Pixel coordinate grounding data

+--

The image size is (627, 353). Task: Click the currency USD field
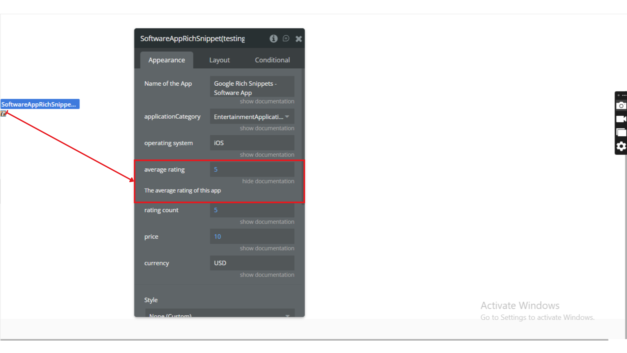click(x=252, y=263)
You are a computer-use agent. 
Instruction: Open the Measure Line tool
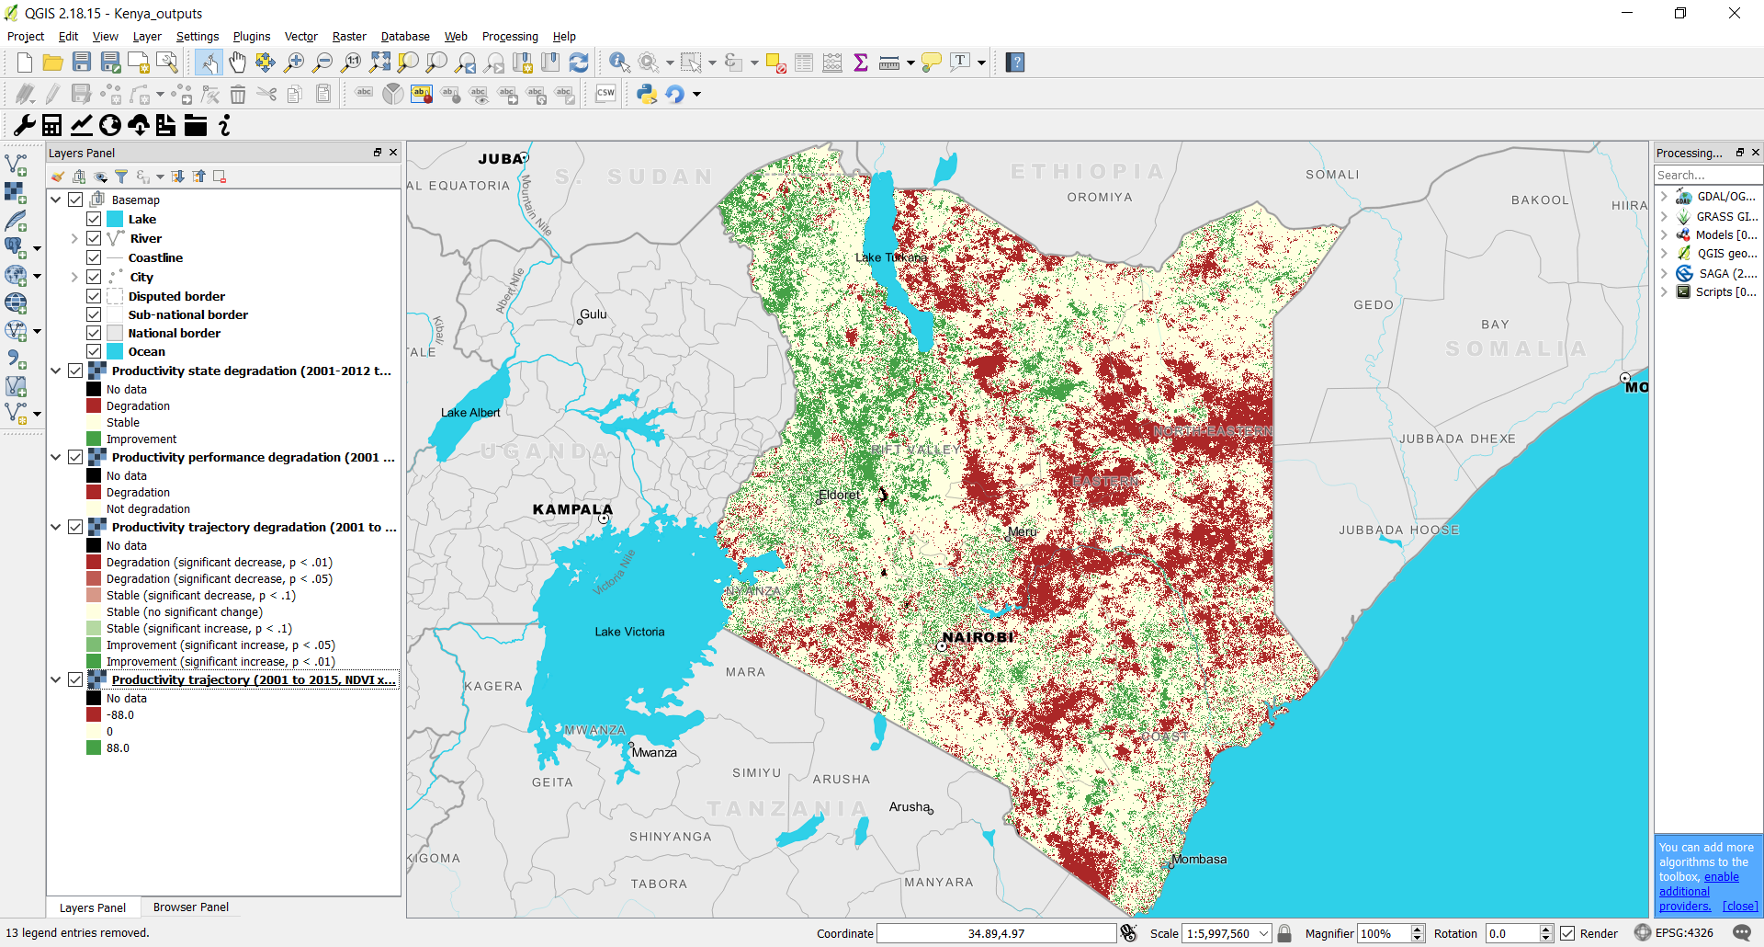click(888, 63)
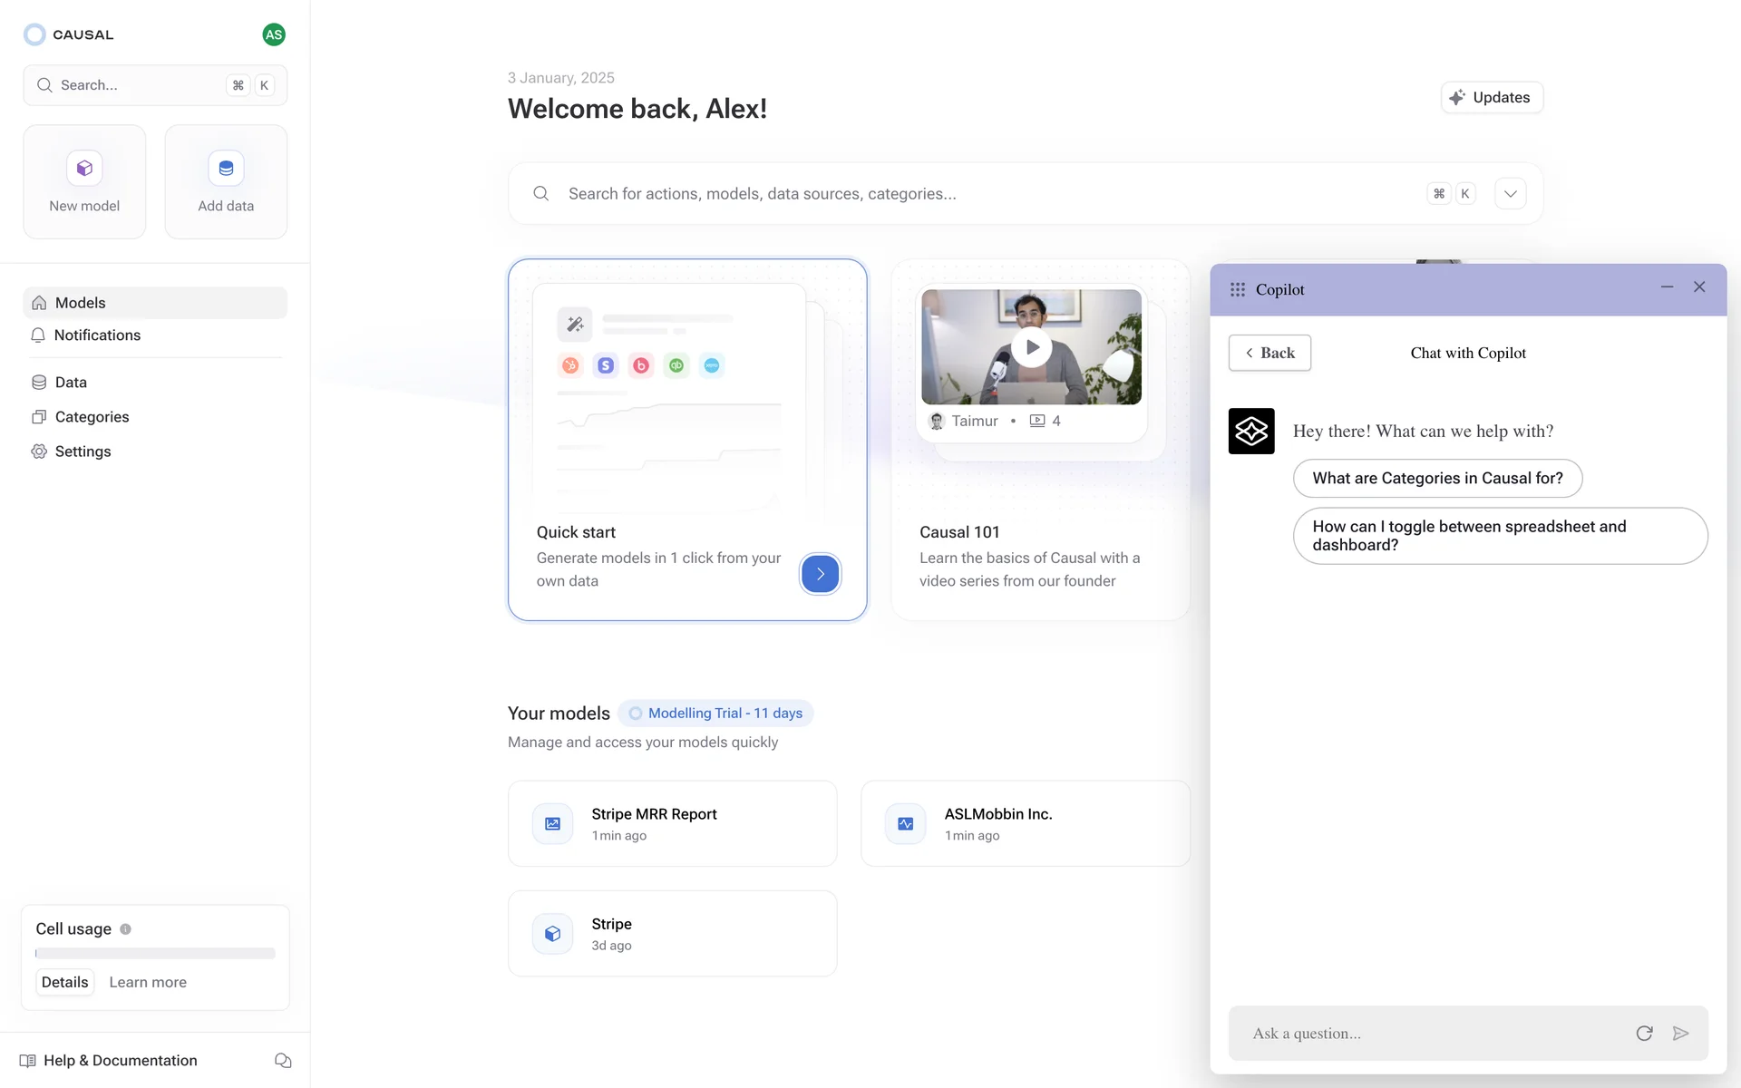1741x1088 pixels.
Task: Minimize the Copilot panel
Action: pos(1667,287)
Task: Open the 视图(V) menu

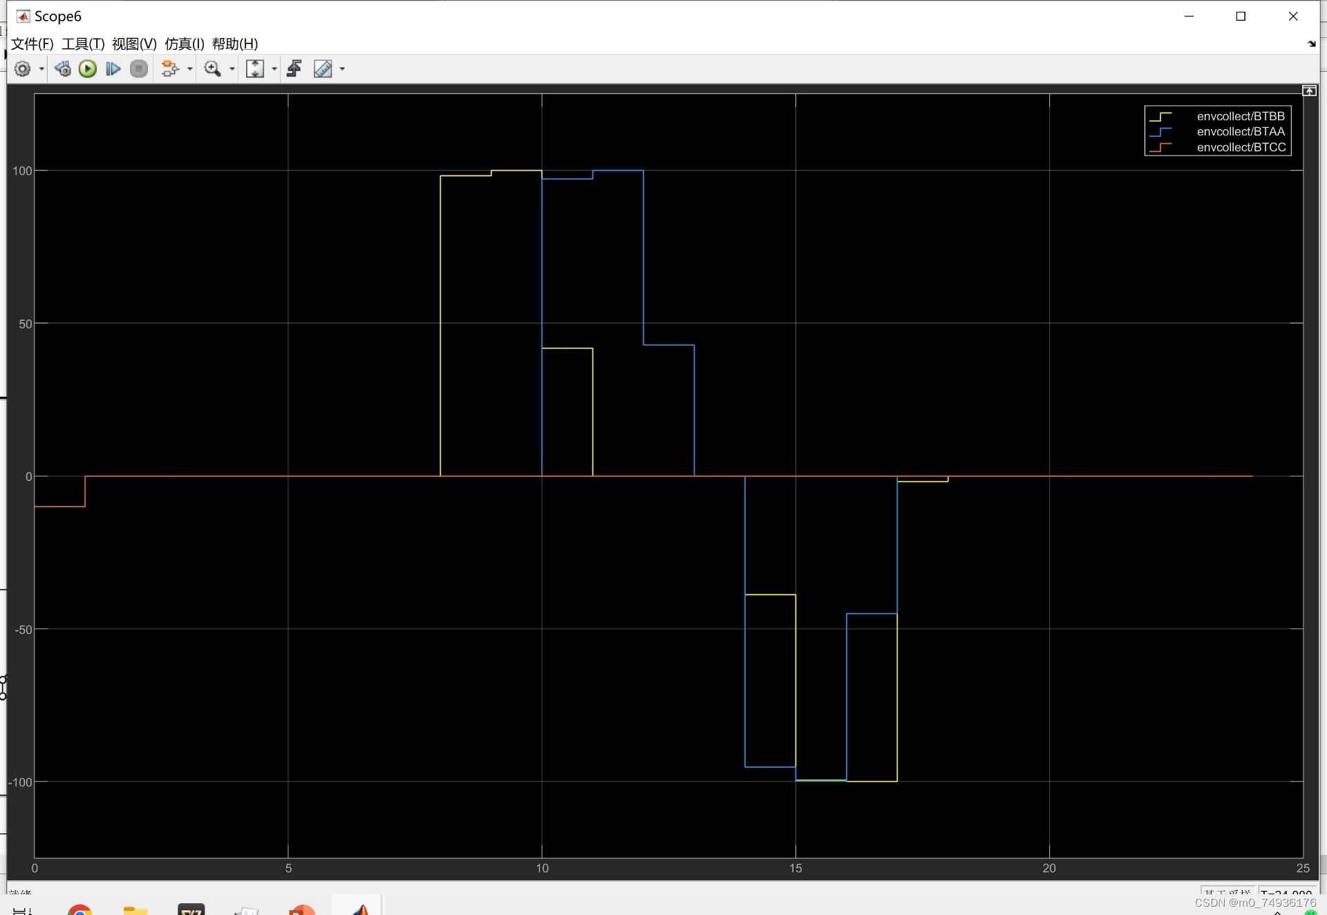Action: (134, 44)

+--

Could you write out the records again exactly, without any of their pictures?

The image size is (627, 353). Task: Click the currency USD field
click(x=252, y=263)
You are a computer-use agent. 
Instruction: Open the Measure Line tool
click(888, 63)
1741x1088 pixels.
Task: Minimize the Copilot panel
Action: pos(1667,287)
Task: Open the 视图(V) menu

Action: (134, 44)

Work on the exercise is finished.